Furthermore, there are logistical challenges that could slow down the flow of Kurdish crude. Export infrastructure, including pipelines and storage capacity, fall behind production capacity. More importantly, the KRG has not yet put in place institutions capable of responsibly dealing with the windfall from oil sales. The KRG should have learned a major lesson from the suffering it incurred by Baghdad’s budget cuts. The KRG needs to build a diversified economy founded on a strong legal and institutional foundation. Up to now, the KRG’s economy can be characterized as merely a distribution system—channeling oil revenues that it did not fully control on an uncontrollably enlarging public sector. For example, it is economically wasteful and unsustainable to spend up to 70% of oil revenues on a bloated bureaucracy whose contribution to the economy is about 2%! The Kurdistan natural resources law has important clauses for wealth management, such as a sovereign wealth fund, that need to be implemented. Despite these shortcomings, the KRG has been abler in translating oil wealth into development, a case in point that the management of wealth is more crucial than its size.

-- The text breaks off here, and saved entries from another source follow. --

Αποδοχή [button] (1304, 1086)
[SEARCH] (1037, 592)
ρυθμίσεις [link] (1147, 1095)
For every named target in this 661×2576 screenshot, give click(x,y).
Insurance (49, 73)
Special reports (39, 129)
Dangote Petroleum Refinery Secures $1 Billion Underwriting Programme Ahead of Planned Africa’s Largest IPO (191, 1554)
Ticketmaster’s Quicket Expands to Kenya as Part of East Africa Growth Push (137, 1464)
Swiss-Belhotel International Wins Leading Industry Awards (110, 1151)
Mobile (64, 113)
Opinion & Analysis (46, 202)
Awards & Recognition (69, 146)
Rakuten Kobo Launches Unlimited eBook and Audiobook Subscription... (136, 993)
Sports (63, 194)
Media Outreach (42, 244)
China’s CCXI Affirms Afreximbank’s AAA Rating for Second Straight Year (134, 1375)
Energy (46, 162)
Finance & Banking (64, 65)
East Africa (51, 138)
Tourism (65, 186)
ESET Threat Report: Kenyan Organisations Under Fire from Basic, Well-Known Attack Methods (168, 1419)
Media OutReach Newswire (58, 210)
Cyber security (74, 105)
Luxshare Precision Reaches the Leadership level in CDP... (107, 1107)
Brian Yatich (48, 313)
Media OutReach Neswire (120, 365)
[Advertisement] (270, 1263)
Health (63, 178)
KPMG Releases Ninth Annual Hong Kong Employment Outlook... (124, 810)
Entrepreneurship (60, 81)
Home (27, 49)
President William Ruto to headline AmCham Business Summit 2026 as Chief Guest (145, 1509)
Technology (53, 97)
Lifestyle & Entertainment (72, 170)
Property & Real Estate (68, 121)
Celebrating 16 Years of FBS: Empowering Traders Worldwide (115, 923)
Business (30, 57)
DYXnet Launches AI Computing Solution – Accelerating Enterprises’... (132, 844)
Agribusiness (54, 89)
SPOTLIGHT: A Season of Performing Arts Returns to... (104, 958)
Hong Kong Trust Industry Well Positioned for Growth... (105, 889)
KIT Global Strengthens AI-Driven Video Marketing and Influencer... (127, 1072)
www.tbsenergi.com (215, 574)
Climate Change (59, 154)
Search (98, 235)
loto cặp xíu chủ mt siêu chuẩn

The role of Turkey has been central to the KRG’s ability to export oil and, as of recently, home to the KRG’s deposit account for oil revenues accrued through sales from Ceyhan. Can we expect this degree of cooperation to lead to increased commercial ties between the two in broader ways?
Yes. KRG needs Turkey’s political support and technical expertise. Turkey, in turn, needs to diversify its energy sources and find markets for its industries. The KRG-Turkey commercial and energy cooperation is a classic example of a win-win situation that has helped both sides put many of their historical disputes behind them, and look forward. It is also an example of economic and commercial cooperation easing political tensions. The relations have so far have been resilient, weathering developments in Syria, Turkey, and Iraq. It has both short- and long-term implications for both sides’ economic and political trajectory.
The KRG should know, however, that Turkey, a NATO power, has a much larger economy and could absorb Kurdistan. In other words, independence from Baghdad should not translate to full dependence on Ankara. KRG’s leverage on Ankara is much smaller than its leverage on Baghdad. This is yet another reason that necessitates that the KRG invest in creating a robust local economy, interdependent with its neighbor.
You note in your recent report that further promoting and developing Kurdistan’s gas resources could broadly benefit its economy. Can you tell us just how and why this is the case?
Indeed, gas can be instrumental to the economic diversification I advocated for earlier. The KRG has an estimated 165 trillion cubic feet of natural gas, most of which is associated with oil. Gas can be the feedstock for many local industries, including power generation and petrochemicals. Once developed, the KRG can export gas, especially to Turkey, which sees gas as the real prize for its cooperation with the KRG. Less like oil, natural gas can have stronger ripple effects in the economy, by offering local industry a comparative advantage for lower cost manufacturing and agriculture. If exploited well, the KRG could also export electricity. In terms of the environment, gas is cleaner. However, unlike oil, gas has not received due attention. Iraq currently flares about half of gas production due to lack of capturing technology—an obvious opportunity loss.